Why does the user's IP is a local one when accessing the page using the global URL?

I am logging every user's IP when they access the company's page.

There are two ways to access the page from inside the local network:

http://company/webpage

and

https://webpage.company.com

What bugs me is that even when the users use the https global IP, their accesses are still recorded on database with their IP as 10.50.1.12 or 10.50.1.100.

Does that means that the browser or something else is redirecting the https://webpage.company.com to company/webpage? Or does that mean that I'm using a flawed method to log the users IP?

Another way to ask my question (just to make sure I'm being clear): if I'm accessing my Internet web page from inside the LAN network, am I effectively going outside my network and then back? If not, where am I going wrong with my logging?

Code used to log user's IP:

user.LastIP = HttpContext.Current.Request.UserHostAddress;

I'm curious about this because I want to make sure the users inside the company will access the page using exclusively the LAN Network. The goal is to save bandwidth usage, which is scarce.

Edit:

Pinging the https://webpage.company.com from inside the LAN network will result in a reply from a global IP address like 194.xxx.xxx.xxx. So I'm clearly getting the user's IP wrongly. What would be the ideal way of retrieving the IP from the page accessing entity?

Upvotes: 1

Views: 32

Answers (1)

MartinF
MartinF

Reputation: 29

Access to http://company/webpage will result in a DNS lookup of the host name "company". To resolve this, DNS will need a fully qualified domain name (fqdn), so it will add a top level domain (according to the configured search list in the client). In this example, it seems fair to assume that the fqdn will be "company.com". This, in turn, may very well resolve to the same IP address as the "webpage.company.com". You can check this by using dns lookup utilities like 'nslookup' and 'dig', or simply by using 'ping company' and 'ping webpage.company.com'.

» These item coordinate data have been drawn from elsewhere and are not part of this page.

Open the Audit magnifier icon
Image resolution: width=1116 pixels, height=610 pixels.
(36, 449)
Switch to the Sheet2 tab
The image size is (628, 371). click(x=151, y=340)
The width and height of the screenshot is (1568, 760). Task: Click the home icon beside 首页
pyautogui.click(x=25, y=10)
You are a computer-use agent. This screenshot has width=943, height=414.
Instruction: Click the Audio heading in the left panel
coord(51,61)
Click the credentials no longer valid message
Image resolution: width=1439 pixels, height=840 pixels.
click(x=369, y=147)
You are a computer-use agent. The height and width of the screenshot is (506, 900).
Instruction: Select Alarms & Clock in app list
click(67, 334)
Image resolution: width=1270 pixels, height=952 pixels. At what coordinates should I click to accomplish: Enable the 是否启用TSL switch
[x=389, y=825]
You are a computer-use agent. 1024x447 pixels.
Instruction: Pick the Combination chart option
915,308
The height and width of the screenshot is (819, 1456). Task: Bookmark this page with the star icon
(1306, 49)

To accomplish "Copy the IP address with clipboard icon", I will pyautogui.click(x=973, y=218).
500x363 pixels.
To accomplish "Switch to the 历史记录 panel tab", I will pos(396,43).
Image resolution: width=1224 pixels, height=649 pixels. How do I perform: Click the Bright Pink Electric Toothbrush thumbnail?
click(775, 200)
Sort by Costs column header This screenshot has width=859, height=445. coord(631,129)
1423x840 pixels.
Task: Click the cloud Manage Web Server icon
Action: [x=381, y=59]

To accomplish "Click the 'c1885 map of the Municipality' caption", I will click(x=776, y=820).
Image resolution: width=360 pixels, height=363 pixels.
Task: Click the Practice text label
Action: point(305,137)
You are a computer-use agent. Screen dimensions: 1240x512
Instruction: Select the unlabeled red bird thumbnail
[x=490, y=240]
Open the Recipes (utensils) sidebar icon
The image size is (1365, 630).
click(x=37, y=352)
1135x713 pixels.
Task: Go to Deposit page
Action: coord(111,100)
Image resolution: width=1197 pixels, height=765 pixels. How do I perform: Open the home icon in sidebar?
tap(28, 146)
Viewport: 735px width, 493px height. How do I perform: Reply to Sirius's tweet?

The users IP addresses you mention, 10.50.1.12 and 10.50.1.100, seems to be the local IP addresses of the client hosts. I base this assumption on the fact that these IP addresses come from the RFC-1918 address range which is used for internal addresses. My guess is that these are the correct IP addresses, and that your logging works fine.

The users IP address you will log from accessing 'http://company/webpage' and 'https://webpage.company.com' should in most cases be the same. You can see it this way: it doesn't matter what the target URL is, traffic is still coming from the same host, the same IP address.

In any case, you most probably don't need to worry about any traffic leaving your local network.